Kshpe clustering based on time series shape

Clustering based on segmental statistical features

Overview of Time Series Clustering

Time Series Clustering: An unsupervised learning method for classifying time series data into distinct groups. Clustering methods aim to find similar subsets of data and group them into the same group. For time series data, clustering technology can find sequences with similar characteristics and divide them into the same group, which is helpful for data classification and analysis.

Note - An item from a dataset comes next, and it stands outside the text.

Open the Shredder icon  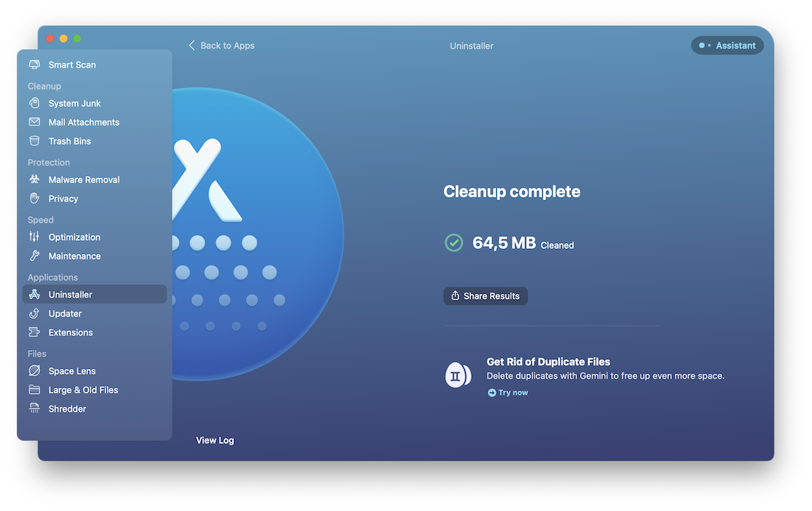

There are two types of time series clustering: subsequence clustering and time point clustering. Subsequence clustering is clustering on a series of subsequences extracted in a time series by sliding windows; time point clustering is based on the clustering of the combination of temporal proximity of time points and similarity of corresponding values. Time series clustering usually uses common clustering algorithms such as K-means, Ksahpe, hierarchical clustering, etc.

Time series acquaintance measurement

Dynamic Time Warping

Dynamic Time Warping (Dynamic Time Warping, DTW) is a very effective method to solve the problem of time series similarity matching. It can calculate distances between time series of different lengths and velocities.

The core idea of ​​the DTW algorithm is to align two time series and calculate the distance between each point between the two series. During the alignment process, DTW can stretch or compress the time axis so that the corresponding points between the two sequences can be matched. Therefore, DTW can handle time series data of different lengths and sampling rates.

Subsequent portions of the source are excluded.